Heat 2 tsp olive oil in a large heavy frying pan over medium-high heat.
Add 1 tsp minced garlic and the 4 oz can diced green chiles; cook, stirring, about 1 minute.
Stir in 1.5 tsp ground cumin and 1/4 tsp ground chipotle or cayenne and cook about 1 minute more to bloom the spices.
Add 2 lb ground turkey and 1 tsp salt; break the meat apart with a turner and cook until the liquid has evaporated and the turkey begins to lightly brown, stirring occasionally. Do not rush browning.
While the turkey cooks, thinly slice 1/2 cup green onions and finely chop 1 cup cilantro; wash and dry the cilantro first.

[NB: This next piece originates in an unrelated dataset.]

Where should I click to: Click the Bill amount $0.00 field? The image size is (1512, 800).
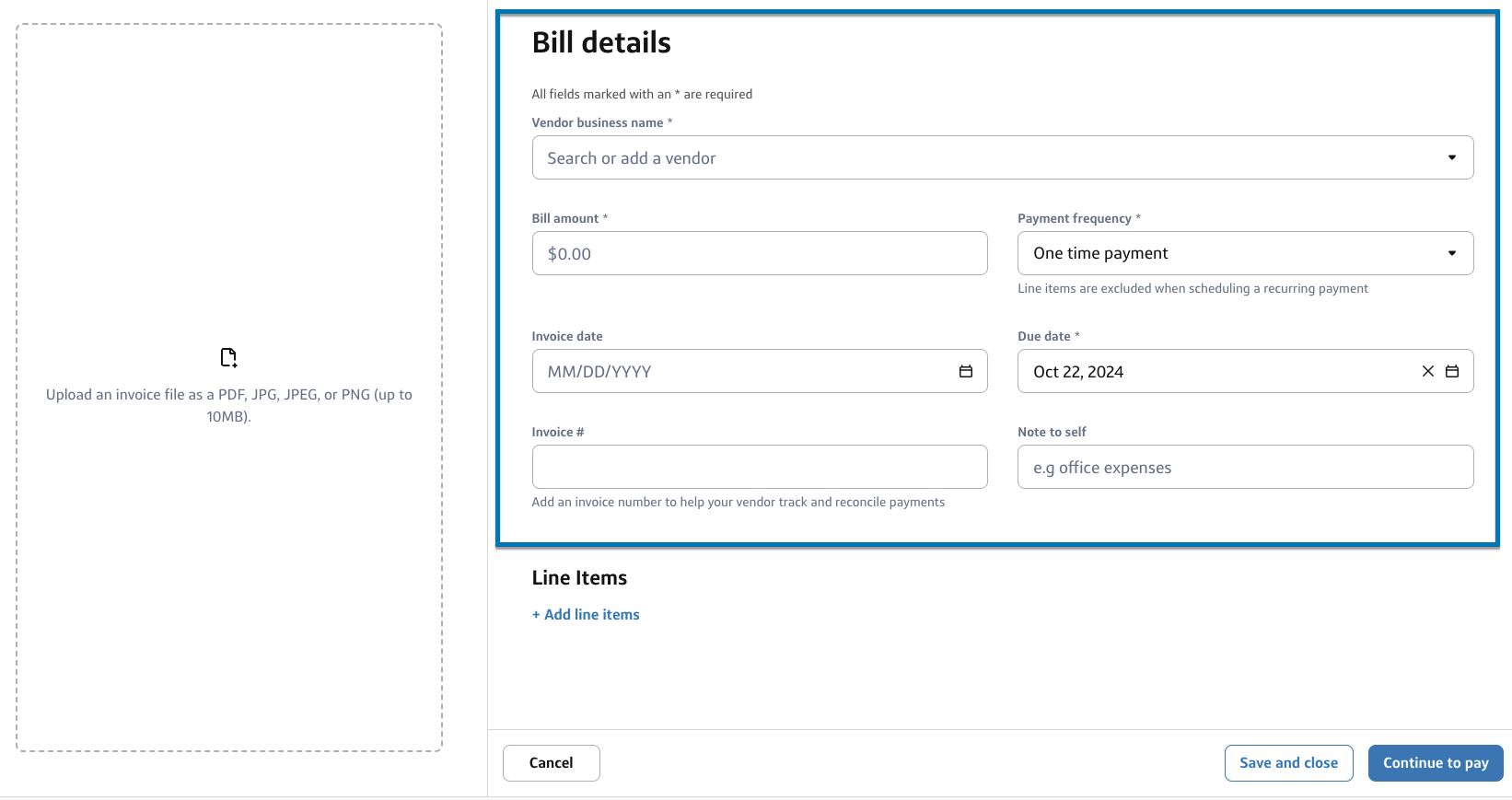(760, 252)
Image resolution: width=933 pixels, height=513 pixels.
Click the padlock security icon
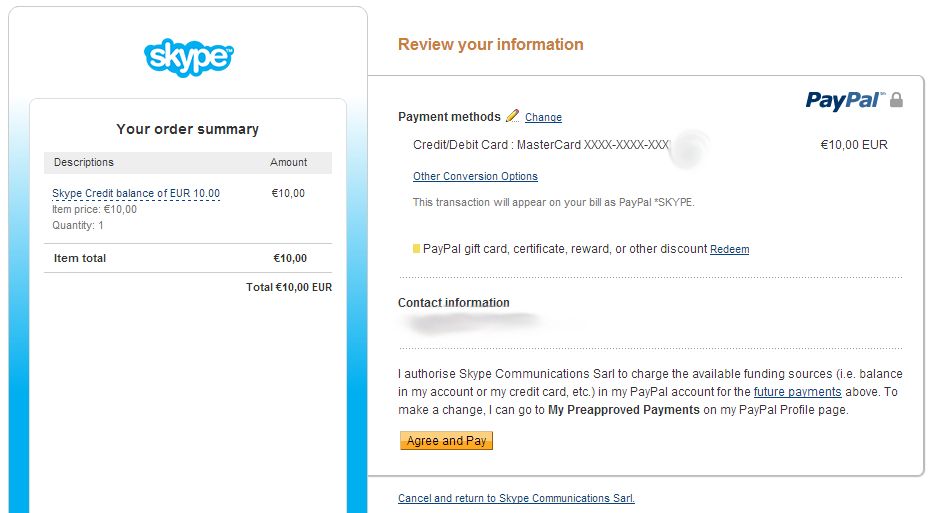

Peel and dice avocado (if using), place in a bowl and toss with 2 T fresh lime juice; stir in chopped tomato and chopped cilantro and season with salt to taste.
Cut off the root end of the iceberg lettuce, remove the core and discard tough outer leaves; cut remaining head into quarters to form cups for filling.
When the turkey is lightly browned, add the sliced green onions and cook 1–2 minutes more.
Remove the pan from heat and stir in the cup of chopped cilantro and 2 T lime juice; adjust seasoning with salt if needed.
Spoon turkey mixture into lettuce cups and top with the avocado–tomato–cilantro mixture as desired.